*PROBLEM*: Lines in the listing below that hold "next" are the ones to copy.

*EXCERPTED DATA*:
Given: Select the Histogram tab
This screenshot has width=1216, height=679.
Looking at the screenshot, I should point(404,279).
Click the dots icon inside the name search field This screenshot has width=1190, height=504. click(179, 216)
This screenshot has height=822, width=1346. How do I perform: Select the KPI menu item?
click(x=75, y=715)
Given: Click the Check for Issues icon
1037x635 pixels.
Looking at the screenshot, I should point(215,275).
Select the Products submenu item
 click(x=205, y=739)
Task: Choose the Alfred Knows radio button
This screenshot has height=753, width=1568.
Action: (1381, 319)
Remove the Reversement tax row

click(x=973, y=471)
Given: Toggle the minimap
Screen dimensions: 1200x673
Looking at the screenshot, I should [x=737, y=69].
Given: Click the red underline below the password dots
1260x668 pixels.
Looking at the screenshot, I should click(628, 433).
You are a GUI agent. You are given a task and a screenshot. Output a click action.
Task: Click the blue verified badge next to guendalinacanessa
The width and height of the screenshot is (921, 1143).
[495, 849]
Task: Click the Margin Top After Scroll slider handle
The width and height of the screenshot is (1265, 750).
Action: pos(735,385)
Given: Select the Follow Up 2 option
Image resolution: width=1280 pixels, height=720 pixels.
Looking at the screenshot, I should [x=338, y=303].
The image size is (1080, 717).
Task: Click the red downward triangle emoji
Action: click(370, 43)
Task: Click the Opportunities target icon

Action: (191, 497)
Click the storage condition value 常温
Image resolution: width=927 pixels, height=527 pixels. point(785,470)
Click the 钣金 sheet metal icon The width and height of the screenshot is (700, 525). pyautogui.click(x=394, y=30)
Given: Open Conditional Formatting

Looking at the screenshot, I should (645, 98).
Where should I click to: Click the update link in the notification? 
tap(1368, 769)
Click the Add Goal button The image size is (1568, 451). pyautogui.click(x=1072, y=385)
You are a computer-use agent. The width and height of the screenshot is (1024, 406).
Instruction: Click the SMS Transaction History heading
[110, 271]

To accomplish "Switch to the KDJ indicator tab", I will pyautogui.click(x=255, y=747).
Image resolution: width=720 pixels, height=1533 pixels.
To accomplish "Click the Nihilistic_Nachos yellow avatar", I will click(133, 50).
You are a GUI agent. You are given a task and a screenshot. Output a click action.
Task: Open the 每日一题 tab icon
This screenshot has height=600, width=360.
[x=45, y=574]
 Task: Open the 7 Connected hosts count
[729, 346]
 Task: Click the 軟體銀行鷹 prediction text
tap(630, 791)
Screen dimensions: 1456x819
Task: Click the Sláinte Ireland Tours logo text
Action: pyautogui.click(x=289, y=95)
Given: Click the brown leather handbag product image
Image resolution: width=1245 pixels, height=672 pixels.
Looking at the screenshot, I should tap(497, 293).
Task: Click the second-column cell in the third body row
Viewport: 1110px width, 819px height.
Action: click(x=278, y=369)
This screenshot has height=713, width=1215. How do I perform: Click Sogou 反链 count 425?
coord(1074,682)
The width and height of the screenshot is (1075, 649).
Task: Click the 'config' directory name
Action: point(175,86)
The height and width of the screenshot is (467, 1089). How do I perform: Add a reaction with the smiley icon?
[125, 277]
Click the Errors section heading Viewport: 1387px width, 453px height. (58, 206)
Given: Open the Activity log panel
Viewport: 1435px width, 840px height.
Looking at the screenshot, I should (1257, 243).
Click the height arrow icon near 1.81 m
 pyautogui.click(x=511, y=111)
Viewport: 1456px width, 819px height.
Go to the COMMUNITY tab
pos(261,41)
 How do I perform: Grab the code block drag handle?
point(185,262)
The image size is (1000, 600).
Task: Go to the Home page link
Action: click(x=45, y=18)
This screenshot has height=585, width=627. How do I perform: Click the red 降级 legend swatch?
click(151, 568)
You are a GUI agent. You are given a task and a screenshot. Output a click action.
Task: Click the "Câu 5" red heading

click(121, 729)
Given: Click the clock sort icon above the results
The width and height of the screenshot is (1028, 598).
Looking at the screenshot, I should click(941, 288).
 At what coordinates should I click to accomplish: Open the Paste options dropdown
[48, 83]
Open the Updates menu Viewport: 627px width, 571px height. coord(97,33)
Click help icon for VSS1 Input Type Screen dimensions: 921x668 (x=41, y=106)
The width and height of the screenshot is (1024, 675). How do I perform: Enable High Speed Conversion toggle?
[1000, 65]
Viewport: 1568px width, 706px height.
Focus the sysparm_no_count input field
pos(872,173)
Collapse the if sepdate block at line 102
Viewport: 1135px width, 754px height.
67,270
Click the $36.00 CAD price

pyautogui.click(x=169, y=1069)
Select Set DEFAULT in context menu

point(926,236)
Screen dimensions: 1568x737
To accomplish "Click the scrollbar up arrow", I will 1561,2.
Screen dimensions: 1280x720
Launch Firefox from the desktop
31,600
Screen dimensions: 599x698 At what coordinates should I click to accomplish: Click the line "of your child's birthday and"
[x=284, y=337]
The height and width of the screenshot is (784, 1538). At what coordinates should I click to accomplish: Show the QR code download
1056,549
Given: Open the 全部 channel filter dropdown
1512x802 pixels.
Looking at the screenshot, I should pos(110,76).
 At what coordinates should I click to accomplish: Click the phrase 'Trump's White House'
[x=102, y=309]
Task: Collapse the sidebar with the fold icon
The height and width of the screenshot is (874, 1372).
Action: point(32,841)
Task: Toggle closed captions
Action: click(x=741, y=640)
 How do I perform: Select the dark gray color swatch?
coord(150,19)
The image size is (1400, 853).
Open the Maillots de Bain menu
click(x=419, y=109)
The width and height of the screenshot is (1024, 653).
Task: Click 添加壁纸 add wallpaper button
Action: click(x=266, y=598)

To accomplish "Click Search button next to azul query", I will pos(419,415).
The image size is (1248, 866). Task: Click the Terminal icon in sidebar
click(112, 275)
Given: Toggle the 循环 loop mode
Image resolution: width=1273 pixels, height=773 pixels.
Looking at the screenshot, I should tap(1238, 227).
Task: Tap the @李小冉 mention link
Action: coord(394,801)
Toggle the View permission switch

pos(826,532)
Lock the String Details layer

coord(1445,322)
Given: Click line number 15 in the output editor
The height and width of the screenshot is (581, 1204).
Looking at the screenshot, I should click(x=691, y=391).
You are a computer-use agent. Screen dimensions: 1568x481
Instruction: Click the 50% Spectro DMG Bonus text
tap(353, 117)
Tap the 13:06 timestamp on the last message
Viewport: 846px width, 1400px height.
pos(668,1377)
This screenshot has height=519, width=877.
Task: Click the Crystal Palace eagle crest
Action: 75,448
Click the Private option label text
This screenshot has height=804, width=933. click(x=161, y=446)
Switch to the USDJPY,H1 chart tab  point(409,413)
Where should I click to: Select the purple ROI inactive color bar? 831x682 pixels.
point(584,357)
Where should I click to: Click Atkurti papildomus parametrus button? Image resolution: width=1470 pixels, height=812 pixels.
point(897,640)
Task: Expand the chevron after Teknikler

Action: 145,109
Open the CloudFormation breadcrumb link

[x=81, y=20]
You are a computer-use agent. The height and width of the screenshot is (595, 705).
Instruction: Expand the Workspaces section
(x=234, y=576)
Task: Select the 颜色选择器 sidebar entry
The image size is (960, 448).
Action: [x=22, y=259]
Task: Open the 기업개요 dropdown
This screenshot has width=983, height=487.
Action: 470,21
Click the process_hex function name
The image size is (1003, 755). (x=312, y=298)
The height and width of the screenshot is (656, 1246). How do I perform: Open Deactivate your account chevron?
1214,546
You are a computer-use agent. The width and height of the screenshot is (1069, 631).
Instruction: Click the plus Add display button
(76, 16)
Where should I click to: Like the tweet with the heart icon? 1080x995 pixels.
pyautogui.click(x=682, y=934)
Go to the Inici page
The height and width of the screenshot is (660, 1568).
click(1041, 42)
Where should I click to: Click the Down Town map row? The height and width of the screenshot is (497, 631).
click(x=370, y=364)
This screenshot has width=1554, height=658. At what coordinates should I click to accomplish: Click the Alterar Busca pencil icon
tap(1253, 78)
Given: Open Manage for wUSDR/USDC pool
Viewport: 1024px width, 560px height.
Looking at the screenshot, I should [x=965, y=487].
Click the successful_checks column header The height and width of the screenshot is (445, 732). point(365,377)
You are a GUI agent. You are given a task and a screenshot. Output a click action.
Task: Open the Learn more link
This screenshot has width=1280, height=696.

*SOLUTION BELOW*:
Task: Click the blue verified badge next to guendalinacanessa
To accomplish "Click Search button next to azul query", I will pos(419,415).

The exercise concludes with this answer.